The University of Newcastle, Australia

UON introduces new engineering degrees: Preparing graduates for jobs of the future

Wednesday, 16 November 2016

Recognising the changing role of the engineer, the University of Newcastle (UON) has redesigned its engineering degrees, unveiling a new format that will prepare graduates for the jobs of the future.

David Budden
David Budden

"UON's new engineering degrees recognise that our graduates are likely to have multiple and highly diverse careers requiring multiple skillsets,” Pro Vice-Chancellor of the Faculty of Engineering and Built Environment, Professor Brett Ninness explained.

“The future will need engineers who can see the big picture - who are bold, agile and entrepreneurial.”

For UON graduate David Budden, who describes himself as an engineer, biologist and entrepreneur, the appeal of engineering is in the evolving opportunities to make a difference in today’s rapidly changing world. With degrees in computer engineering and computer science, the 26-year-old has embarked on an Artificial Intelligence (AI) path.

“For my PhD, I wanted to find an area where I could use my skills for ‘real human benefit’. The health sciences were an obvious field for me, and my thesis focused on exploring the epigenetic factors driving breast cancer metastasis.”

Now a post-doctoral AI researcher at Massachusetts Institute of Technology (MIT), David’s PhD research focused on modelling the regulation of gene expression using machine learning, information-theoretic and statistical approaches.

“Any improvement in our understanding of gene expression has profound impact on our ability to prevent and treat human disease.”

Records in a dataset
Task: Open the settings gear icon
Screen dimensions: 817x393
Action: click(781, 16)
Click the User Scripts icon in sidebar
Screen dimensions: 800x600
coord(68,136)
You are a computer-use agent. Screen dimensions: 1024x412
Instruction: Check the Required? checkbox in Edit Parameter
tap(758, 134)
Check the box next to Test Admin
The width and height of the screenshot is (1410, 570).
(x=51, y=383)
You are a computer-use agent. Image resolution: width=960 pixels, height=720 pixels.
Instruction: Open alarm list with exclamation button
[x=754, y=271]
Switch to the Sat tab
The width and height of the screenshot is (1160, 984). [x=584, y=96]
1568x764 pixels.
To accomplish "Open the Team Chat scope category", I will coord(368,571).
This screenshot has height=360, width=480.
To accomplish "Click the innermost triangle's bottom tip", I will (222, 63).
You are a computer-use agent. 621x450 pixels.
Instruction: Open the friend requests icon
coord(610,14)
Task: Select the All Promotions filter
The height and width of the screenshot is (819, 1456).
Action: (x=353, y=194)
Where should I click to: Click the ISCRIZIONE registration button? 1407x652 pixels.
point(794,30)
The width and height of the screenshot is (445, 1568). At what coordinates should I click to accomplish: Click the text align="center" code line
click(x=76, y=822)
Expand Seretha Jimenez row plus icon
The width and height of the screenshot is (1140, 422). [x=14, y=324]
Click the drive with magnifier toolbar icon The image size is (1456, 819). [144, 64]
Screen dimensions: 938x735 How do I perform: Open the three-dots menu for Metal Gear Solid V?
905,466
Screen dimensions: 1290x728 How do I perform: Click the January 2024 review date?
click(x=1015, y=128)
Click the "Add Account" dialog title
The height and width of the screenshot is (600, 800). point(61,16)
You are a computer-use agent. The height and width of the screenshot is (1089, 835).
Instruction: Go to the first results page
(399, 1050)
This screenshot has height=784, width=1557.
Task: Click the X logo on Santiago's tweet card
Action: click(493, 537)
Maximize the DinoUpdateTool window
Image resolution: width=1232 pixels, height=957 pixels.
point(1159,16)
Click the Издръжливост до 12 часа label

Required work:
(a) According to the UON news article, what did David Budden's PhD thesis focus on?
(b) Rewrite the passage of the UON news article between "The University of Newcastle, Australia" and "Brett Ninness explained.", inclusive, substituting "engineering programs" for "engineering degrees".
(c) Translate this sentence from the UON news article into Spanish: "Any improvement in our understanding of gene expression has profound impact on our ability to prevent and treat human disease."

Answers below:
(a) It focused on exploring the epigenetic factors driving breast cancer metastasis.

(b)
The University of Newcastle, Australia

UON introduces new engineering programs: Preparing graduates for jobs of the future

Wednesday, 16 November 2016

Recognising the changing role of the engineer, the University of Newcastle (UON) has redesigned its engineering programs, unveiling a new format that will prepare graduates for the jobs of the future.

David Budden
David Budden

"UON's new engineering programs recognise that our graduates are likely to have multiple and highly diverse careers requiring multiple skillsets,” Pro Vice-Chancellor of the Faculty of Engineering and Built Environment, Professor Brett Ninness explained.

(c) Cualquier mejora en nuestra comprensión de la expresión génica tiene un profundo impacto en nuestra capacidad de prevenir y tratar las enfermedades humanas.